At first I thought it was just a habit that had been formed. She was doing well with eating more during the day, thus not eating out of hunger or deprivation. (Tip: for most people who struggle with an eating disorder, breaking out of the binge-restrict cycle by eating regularly throughout the day fixes most behavioral aspects of the disorder). Like this:

Eating Cycle

After talking it through more we realized that her late night eating was coming from feeling overwhelmed. Like many with EDs (eating disorders), she held herself to very high standards. A college student, she had classes, roommates, family to make proud, work…and binging gave her the “break” she so craved. 

This is more common than you may think. Author Charles Duhigg noted in The Power of Habit, that habits are formed from a “cue” (for her, stress and overwhelm) that prompts a “habit” or “action” (grabbing food), to get a “reward” (a break from dealing with everything else / numb out).

First, we started with noting what is a “tell” that her feeling of overwhelm was building. 

She was able to identify headaches, negative thought paths, and intrusive thoughts about the comfort of binging. Going deeper, we noticed the overwhelming-desire-to-binge came up at night when she was finally letting herself wind-down, usually on the couch watching Netflix with her roommates. 

From there we devised a plan.

It was decided that before she winded down for the night, she needed to do her night routine so she could go right to bed after the shows and refrain from having a desire to binge. A night-time ritual was created for her during that regular nighttime routine in the bathroom.

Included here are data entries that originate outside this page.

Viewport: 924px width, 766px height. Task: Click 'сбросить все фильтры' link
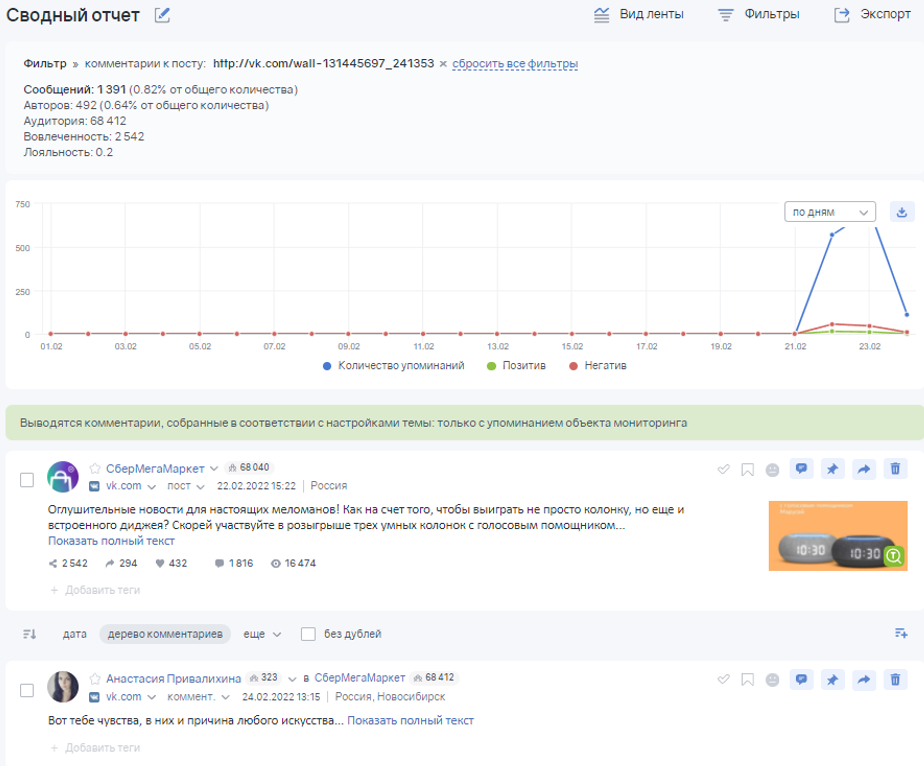[x=515, y=64]
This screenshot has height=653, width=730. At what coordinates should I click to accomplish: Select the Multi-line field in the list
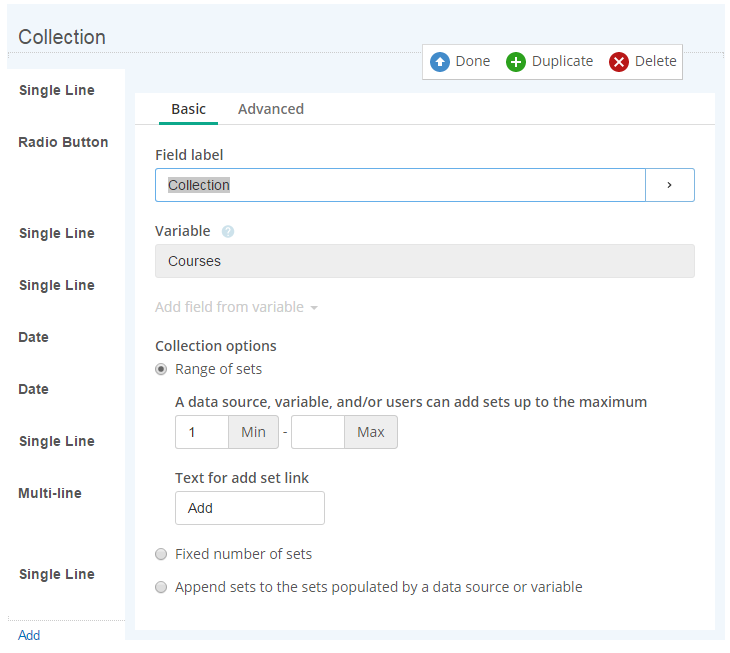(50, 493)
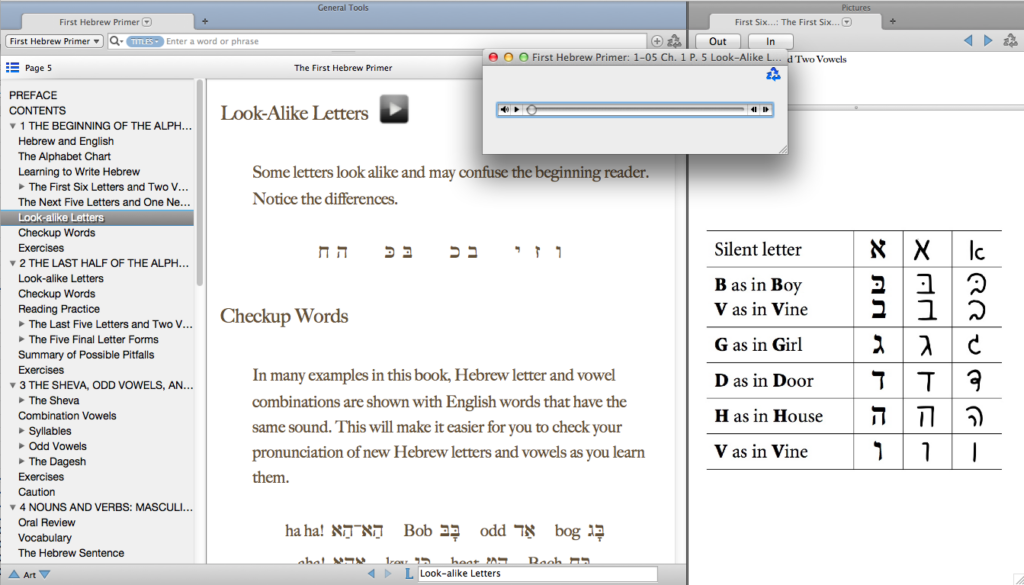This screenshot has width=1024, height=585.
Task: Toggle the table of contents list icon
Action: pyautogui.click(x=12, y=67)
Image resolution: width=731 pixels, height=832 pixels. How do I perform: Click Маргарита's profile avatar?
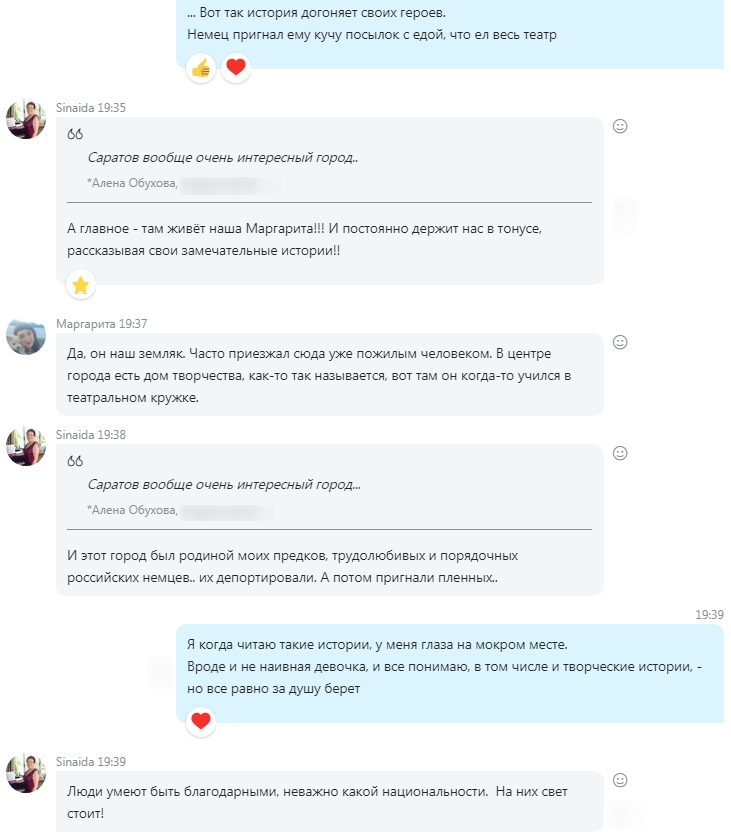pos(26,336)
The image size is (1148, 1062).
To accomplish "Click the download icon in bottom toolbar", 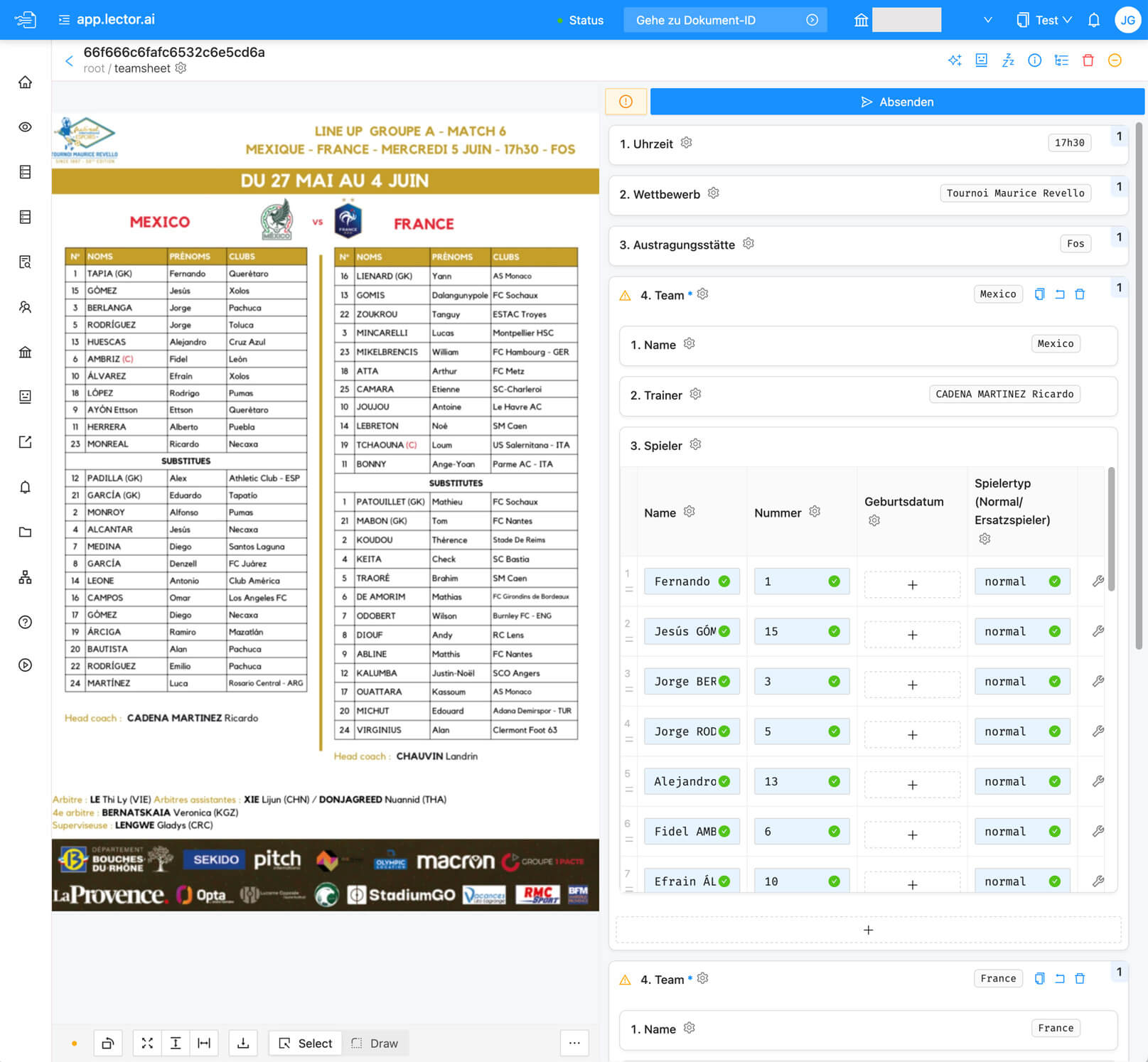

The plan was to mentally (in her head) “journal” her thoughts out while she washed and moisturized her face and brushed her teeth. She printed out journal prompts from her therapist and left them in the bathroom so she could focus on re-framing her thoughts while having the physical touch part of doing her skin care (a riff on tapping/EFT).

The next time we met (about 2 weeks later), she was feeling much happier – she was taking that time for herself at night, and the number of days that she binged had reduced significantly. 

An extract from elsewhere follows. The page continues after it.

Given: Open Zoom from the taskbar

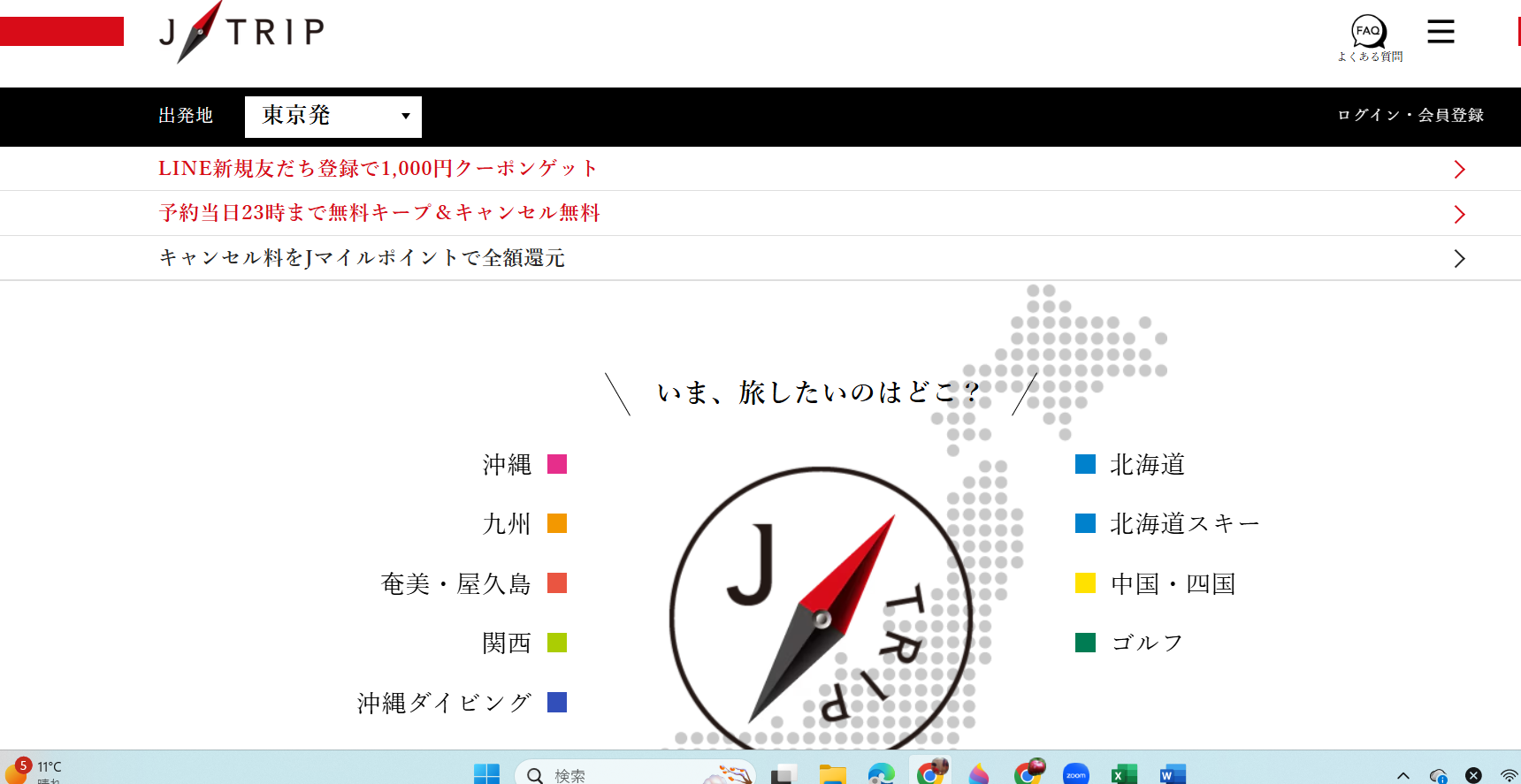Looking at the screenshot, I should click(x=1075, y=774).
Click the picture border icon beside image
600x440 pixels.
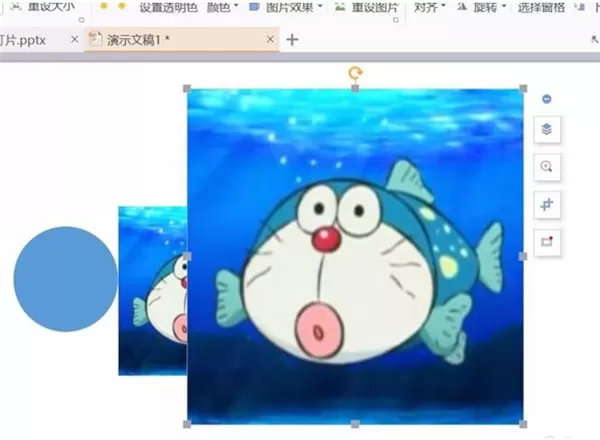(x=547, y=242)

journaling doesn't have to be written to be effective

Why did it work?

By tying her “journaling” into something else that already needed to be done, it made it more likely for her to actually take the time to do it. Additionally, she didn’t really love journaling as a writing exercise, so by thinking it through instead of writing it out, she was also more likely to do it. She was also happy to notice that she actually took the time to do her skin care (something that had been on her to-do list that never seemed to happen before), and that made her feel more pampered, as well as showing up as happier skin.

When it comes to behavior change and recovery, sometimes we need to shake things up and think outside the box. If we had been rigid in a decision for her to journal in a notebook or practice some other typical technique, she might not have made the progress she has been making over the last month. The techniques she decided to practice were unique to her, which was more motivating and comfortable.

By including the mental journaling into her nighttime routine, she was practicing “habit chaining” which is a proven technique to create a new habit by linking it to an existing one. And since thinking through her journal prompts takes some time, she ended up spending more time on her skin-care, which made a difference in her skin and her feelings of self-worth by taking care of herself. 

Takeaway: Habit-chaining works, and don’t be afraid to try something new if what you are doing isn’t working!